DESCRIPTION OF THE TASK » State how many lines in the records below contain the word "computer". Nothing else is needed.

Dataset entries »
[Start of section]
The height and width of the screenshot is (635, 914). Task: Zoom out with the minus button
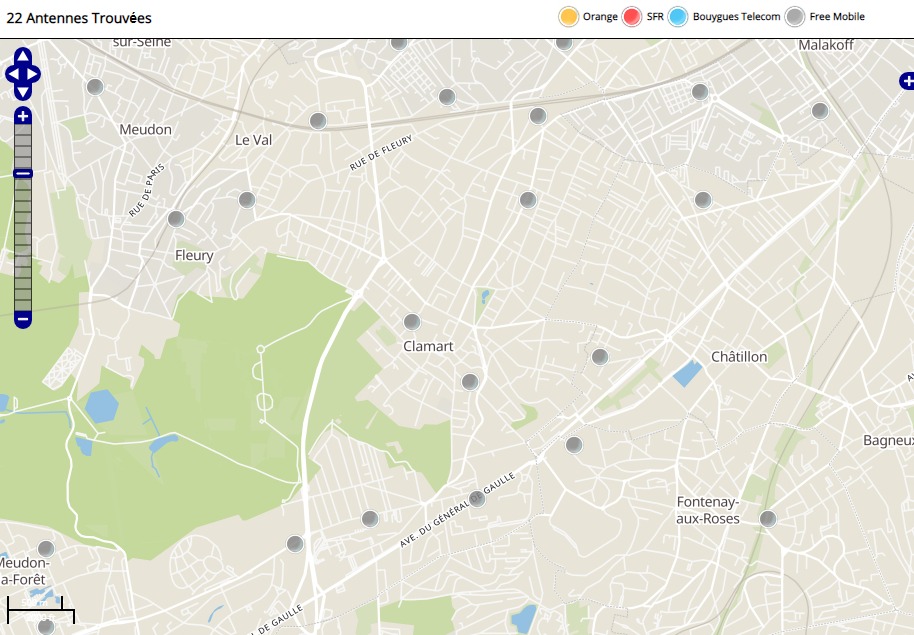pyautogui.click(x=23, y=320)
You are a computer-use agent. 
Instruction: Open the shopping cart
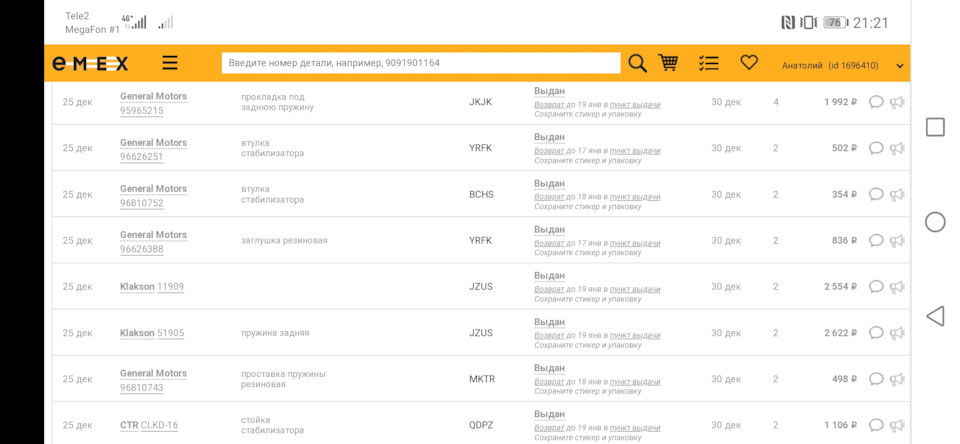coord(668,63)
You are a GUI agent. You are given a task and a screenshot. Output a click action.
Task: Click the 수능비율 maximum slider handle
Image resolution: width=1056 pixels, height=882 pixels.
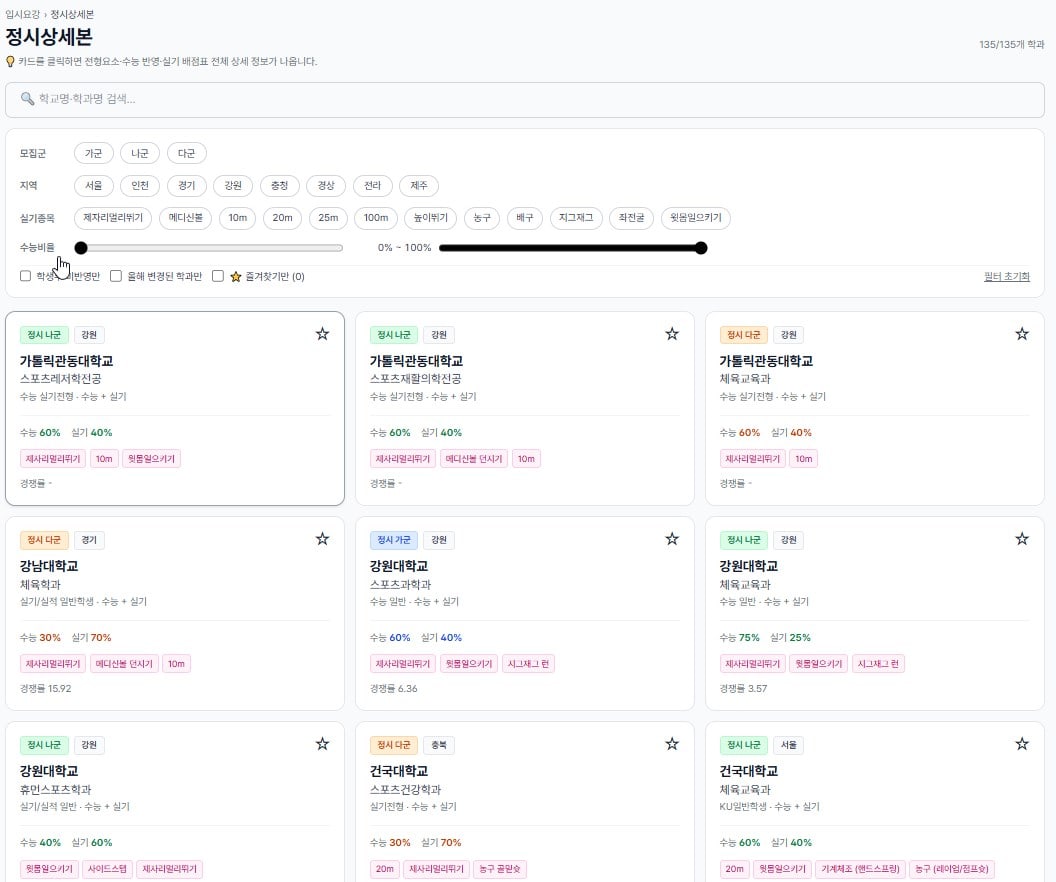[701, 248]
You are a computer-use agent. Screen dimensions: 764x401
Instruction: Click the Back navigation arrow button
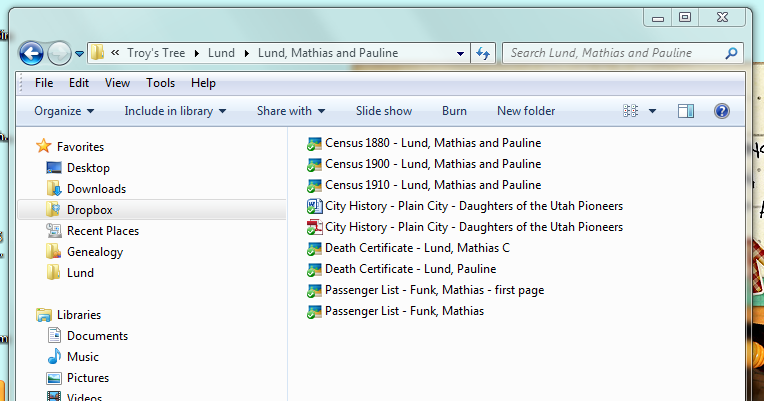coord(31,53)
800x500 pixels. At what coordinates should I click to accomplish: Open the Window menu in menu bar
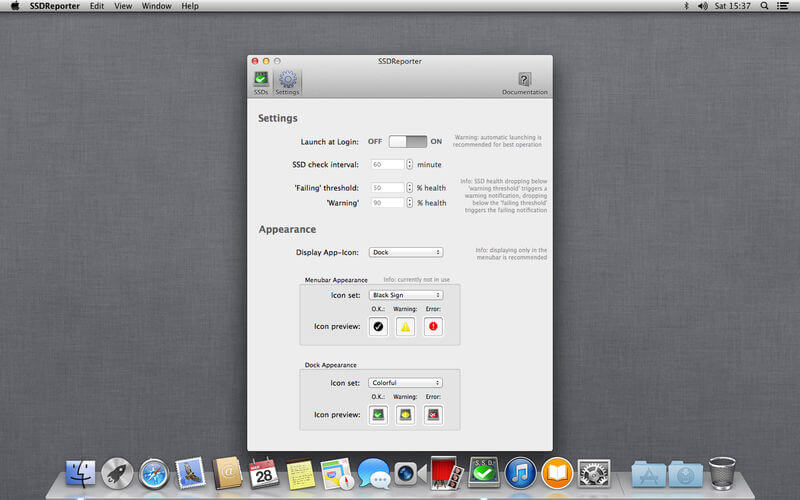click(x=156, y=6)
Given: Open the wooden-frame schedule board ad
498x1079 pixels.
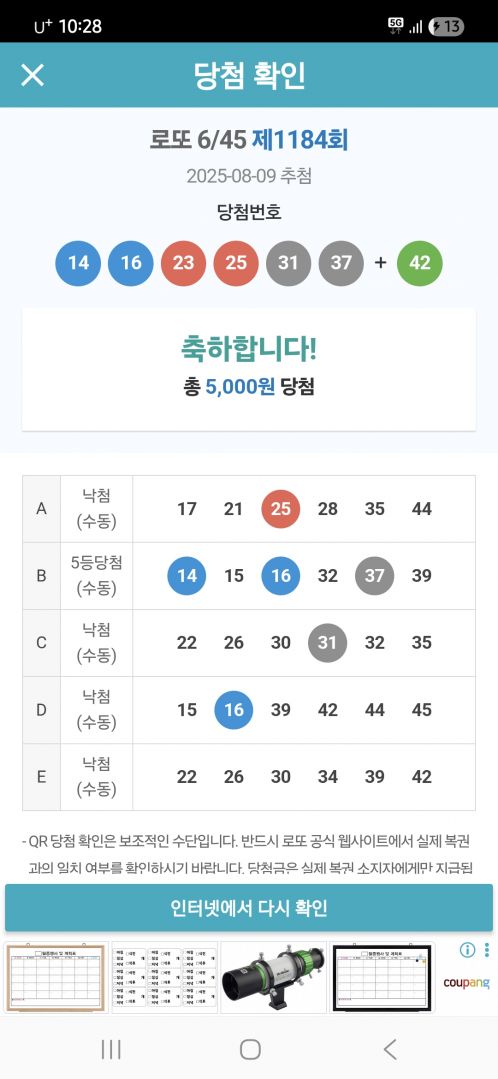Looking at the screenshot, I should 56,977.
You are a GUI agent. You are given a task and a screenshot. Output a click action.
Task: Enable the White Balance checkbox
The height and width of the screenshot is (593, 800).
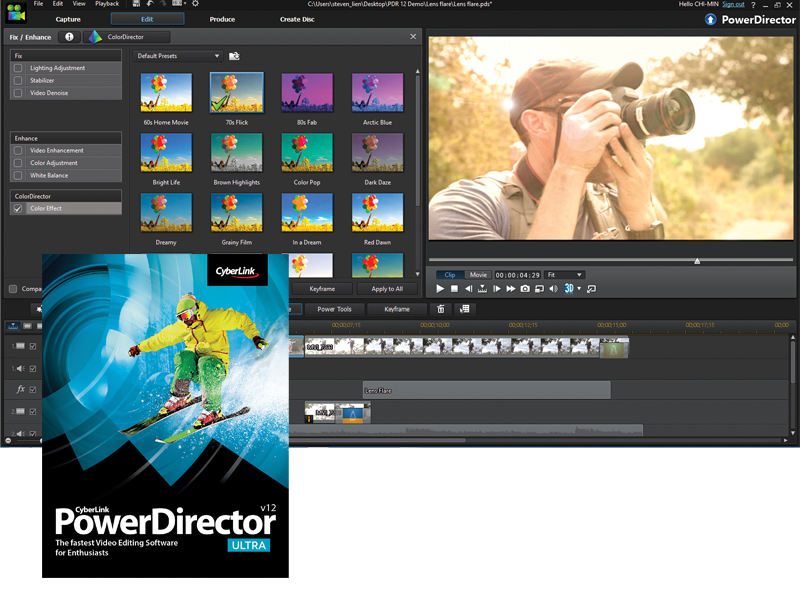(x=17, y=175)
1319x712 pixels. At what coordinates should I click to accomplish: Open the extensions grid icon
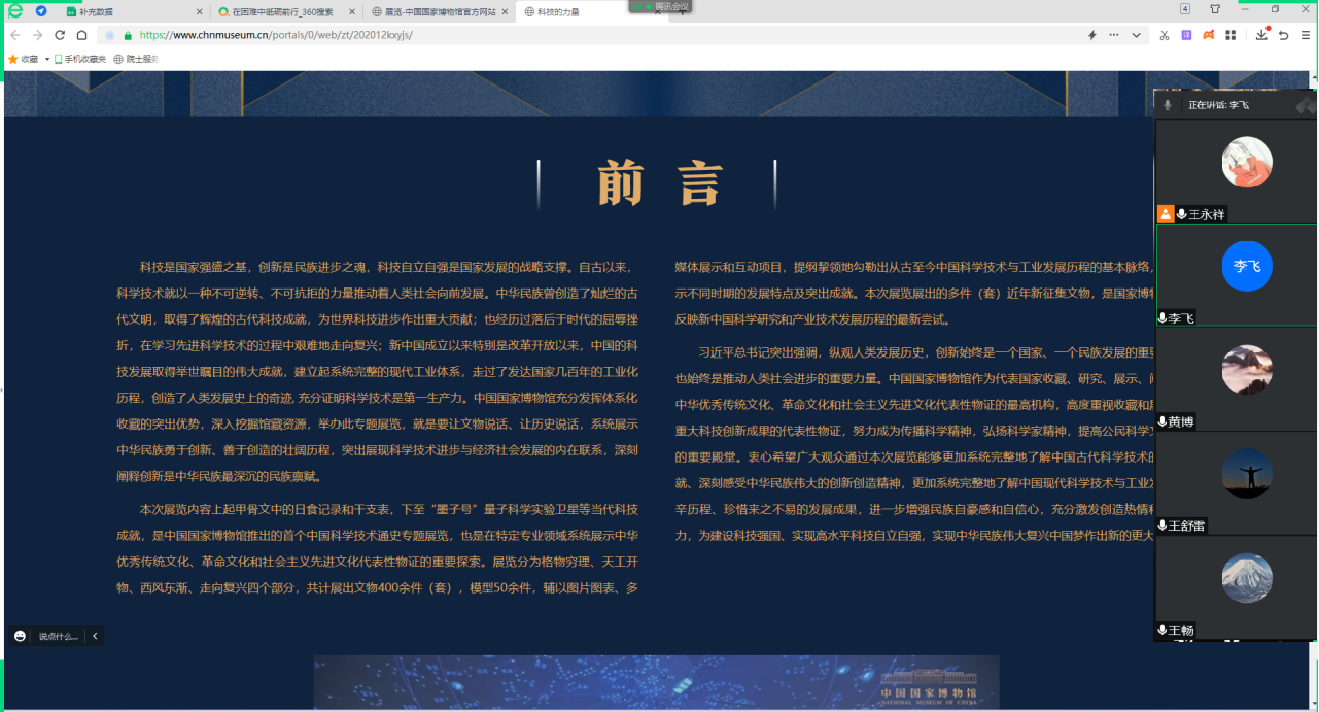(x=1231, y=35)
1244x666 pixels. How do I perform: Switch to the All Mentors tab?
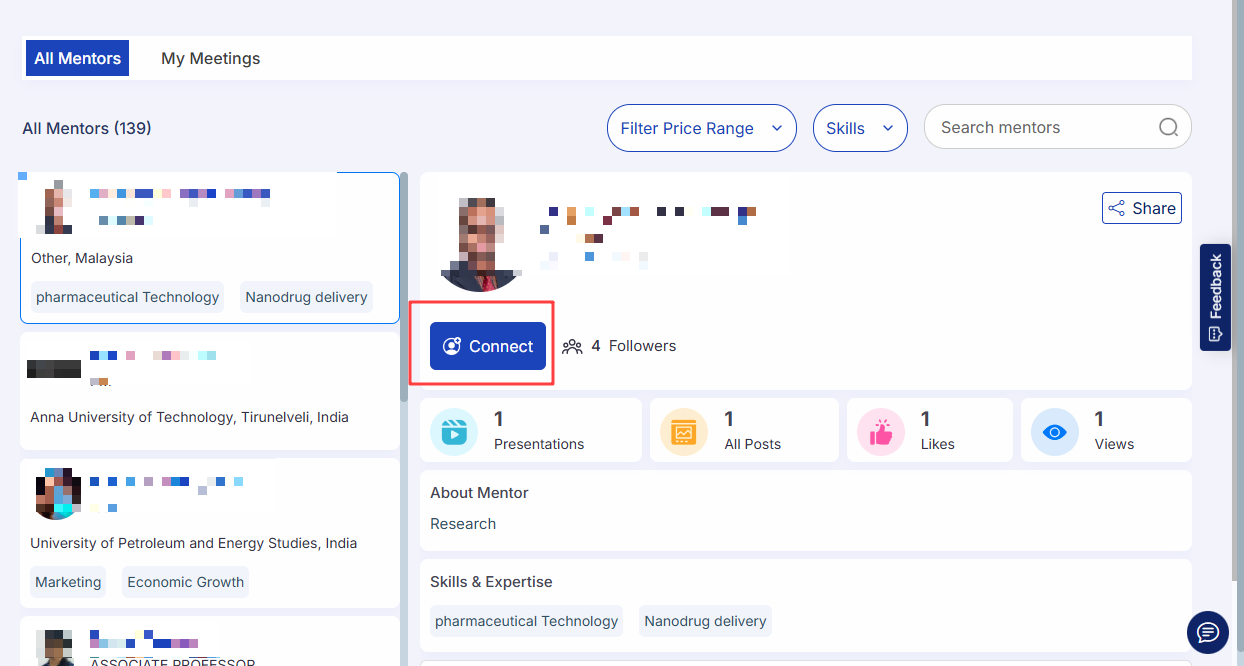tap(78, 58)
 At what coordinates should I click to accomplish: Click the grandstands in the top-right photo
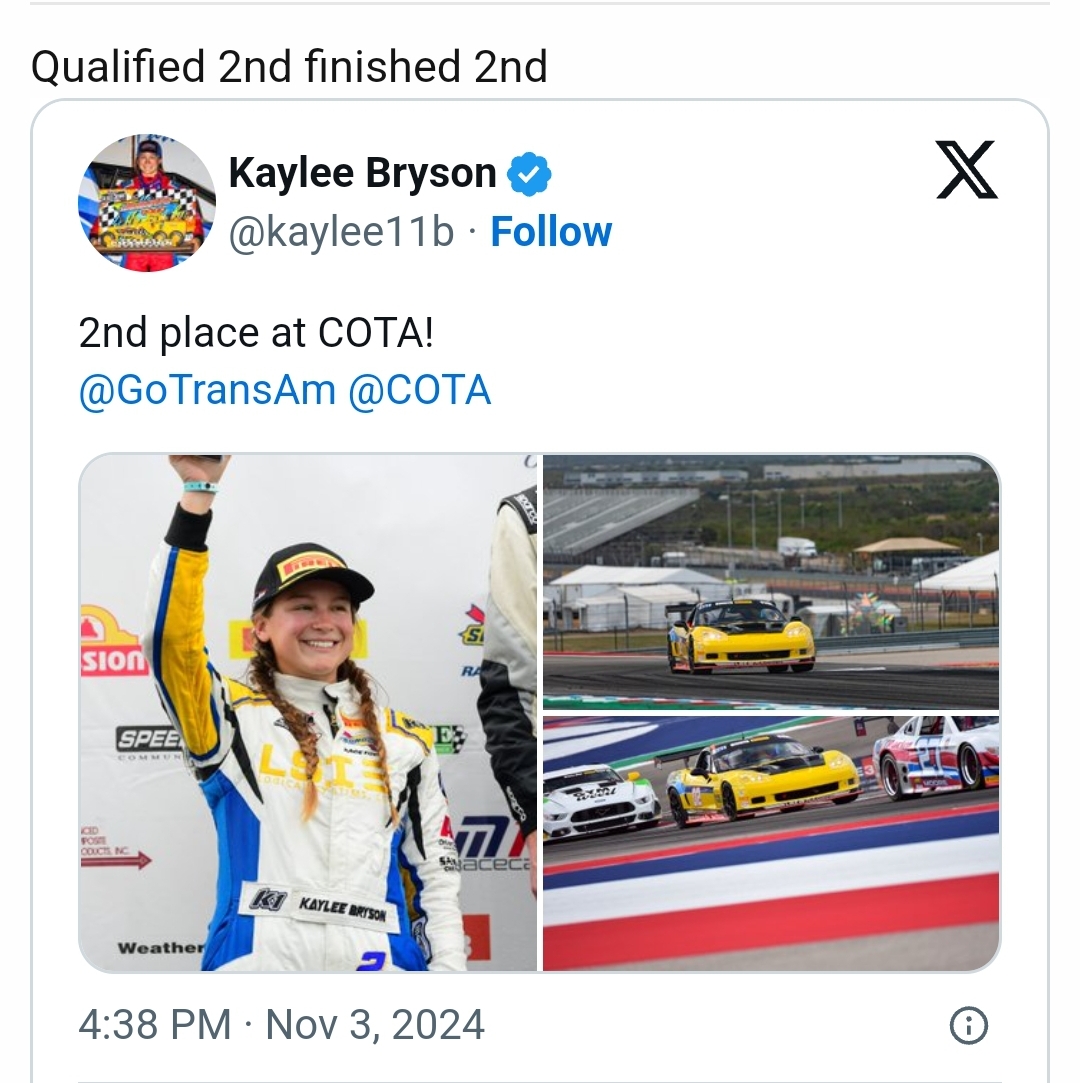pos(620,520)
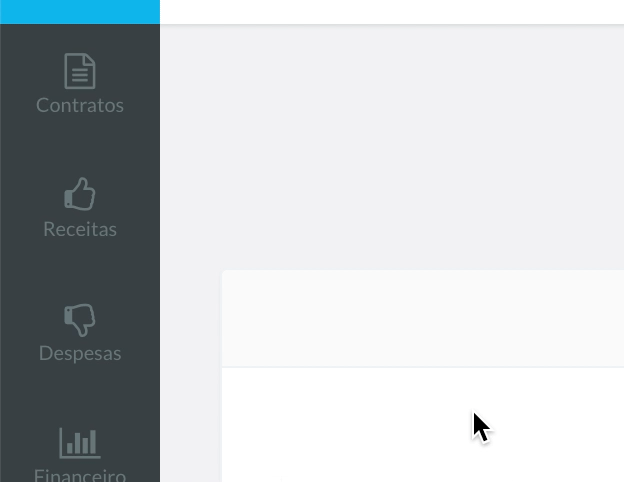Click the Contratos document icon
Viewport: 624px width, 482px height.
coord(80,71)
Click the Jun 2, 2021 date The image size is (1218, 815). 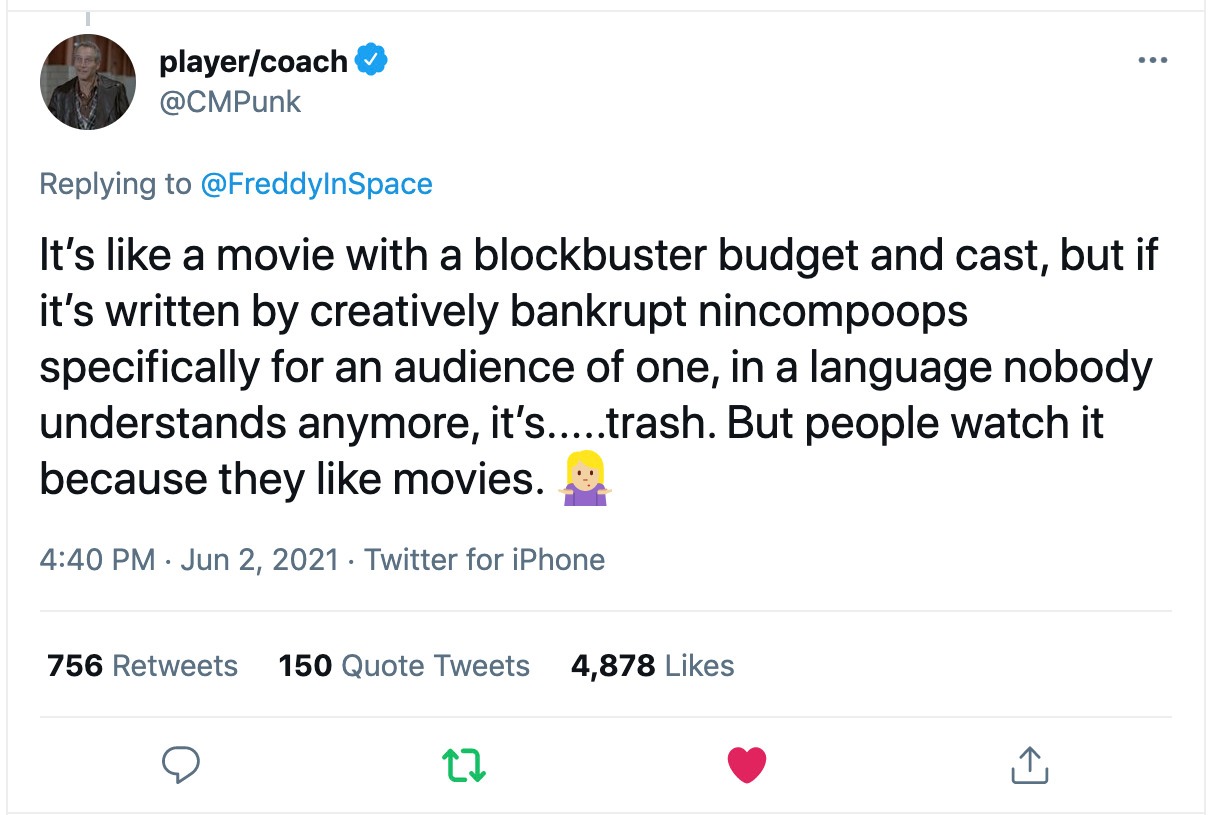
[End of section]
WRITTEN SOLUTION » 2